Dans Pourquoi la pensée humaine est inégalable (JC Lattès, 2019), le philosophe allemand Markus Gabriel s’attaque à l’une des croyances les plus répandues de notre époque technologique : l’idée selon laquelle la pensée humaine ne serait qu’un processus de traitement de l’information, reproductible à terme par des machines toujours plus puissantes. Contre le discours triomphaliste de l’intelligence artificielle et les promesses du transhumanisme, Gabriel défend une thèse centrale et provocatrice : la pensée humaine ne peut être ni simulée ni remplacée, car elle n’est pas un calcul, mais un sens.

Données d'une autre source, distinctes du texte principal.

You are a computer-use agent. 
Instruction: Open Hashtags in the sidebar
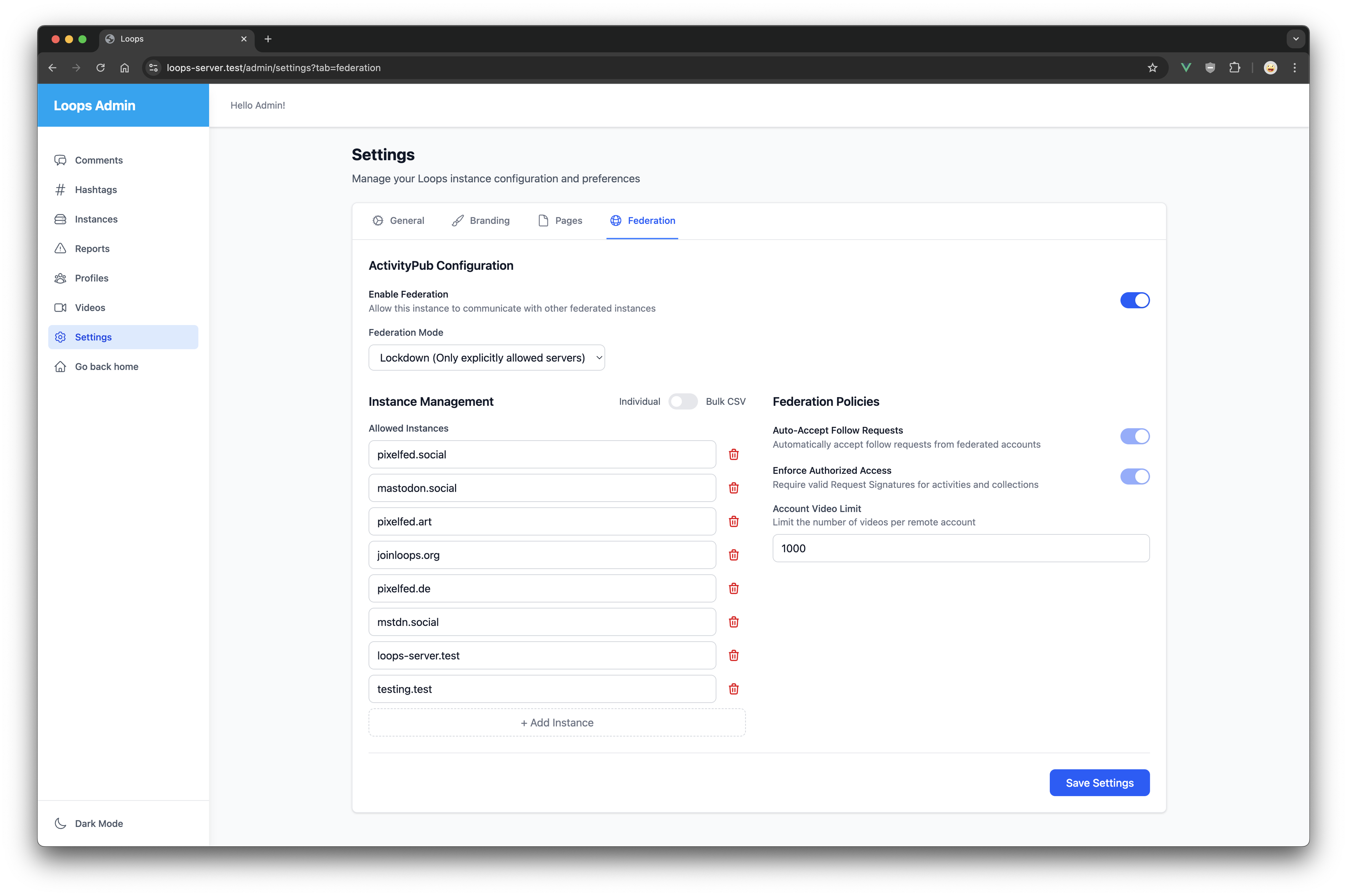[95, 190]
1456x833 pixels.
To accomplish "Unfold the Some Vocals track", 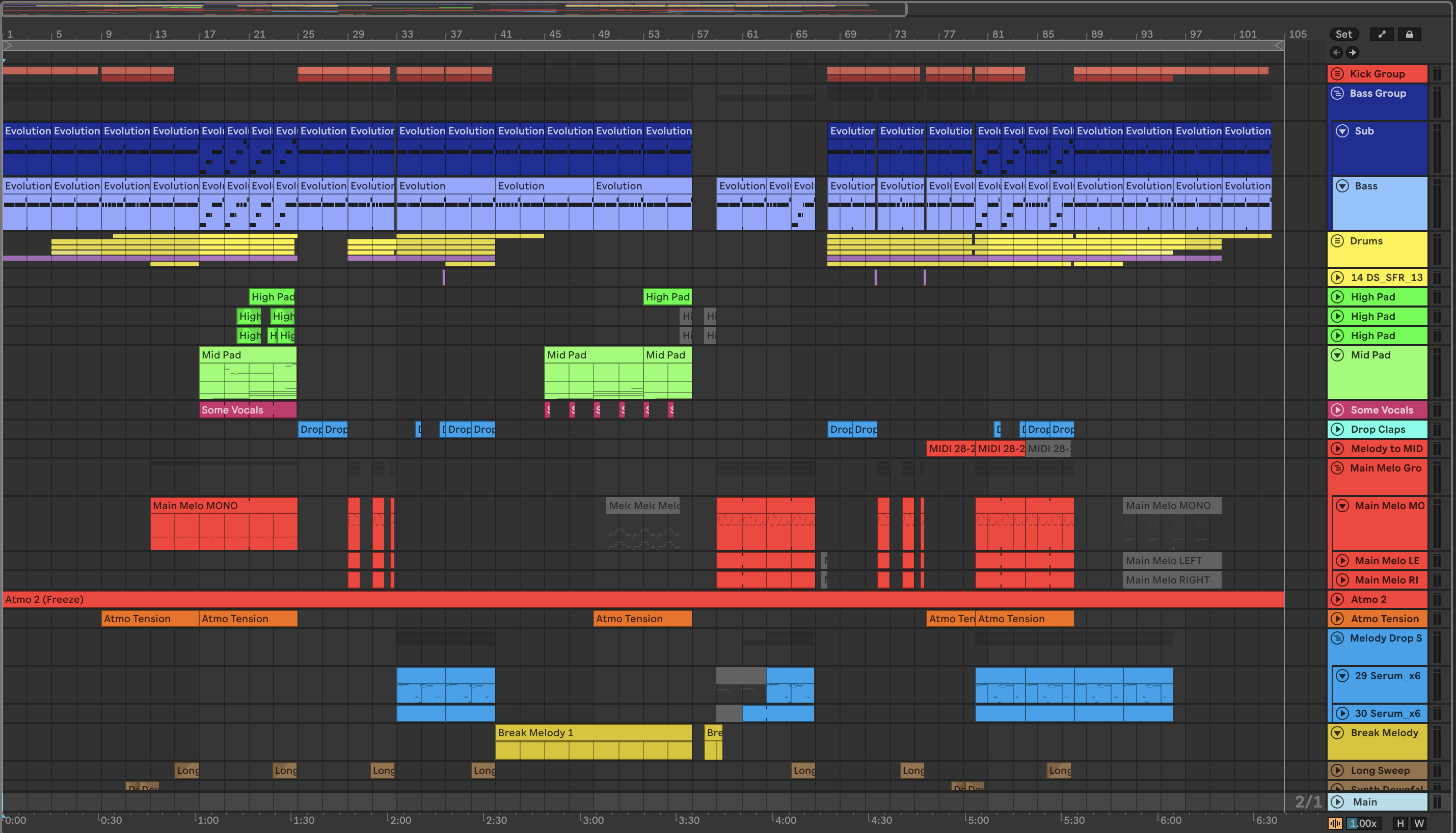I will 1337,410.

L’ouvrage s’inscrit dans une trilogie entamée avec Pourquoi le monde n’existe pas et Pourquoi je ne suis pas mon cerveau. Comme dans ces livres précédents, Gabriel refuse à la fois le naturalisme réductionniste et le relativisme postmoderne. Il cherche à reconstruire une conception robuste de la pensée humaine, capable de résister aux illusions de l’ère numérique et à ce qu’il nomme la « superstition technologique »
Au cœur de son argumentation se trouve une critique radicale de l’assimilation de la pensée à un mécanisme computationnel. Selon Gabriel, les ordinateurs, les algorithmes et les systèmes d’intelligence artificielle ne pensent pas : ils traitent des données selon des règles formelles, sans compréhension, sans conscience et sans rapport au sens. Confondre calcul et pensée revient à adopter une image fausse de l’homme, une image qui alimente l’idée que notre esprit pourrait être transféré, augmenté ou remplacé par des artefacts techniques.
Pour s’opposer à cette vision, Gabriel propose une thèse originale : la pensée humaine est un organe sensoriel, au même titre que la vue ou l’ouïe. Penser, ce n’est pas produire des représentations internes à partir d’un monde extérieur supposé opaque, mais entrer en contact avec des « champs de sens ». La pensée est une interface réelle entre nous et la réalité, y compris les réalités immatérielles comme les valeurs, les normes, la justice, la vérité ou les significations. En ce sens, elle excède largement les capacités des machines, qui restent enfermées dans des manipulations syntaxiques sans accès au sens.
Cette conception conduit Gabriel à remettre en cause plusieurs dogmes contemporains : le clivage sujet/objet, la réduction de l’esprit au cerveau, et l’idée selon laquelle la science et la technologie suffiraient à épuiser le réel. Il critique également le matérialisme ambiant, entendu non seulement comme théorie ontologique, mais comme vision du monde valorisant l’accumulation, l’efficacité et la performance au détriment de la compréhension et de la sagesse.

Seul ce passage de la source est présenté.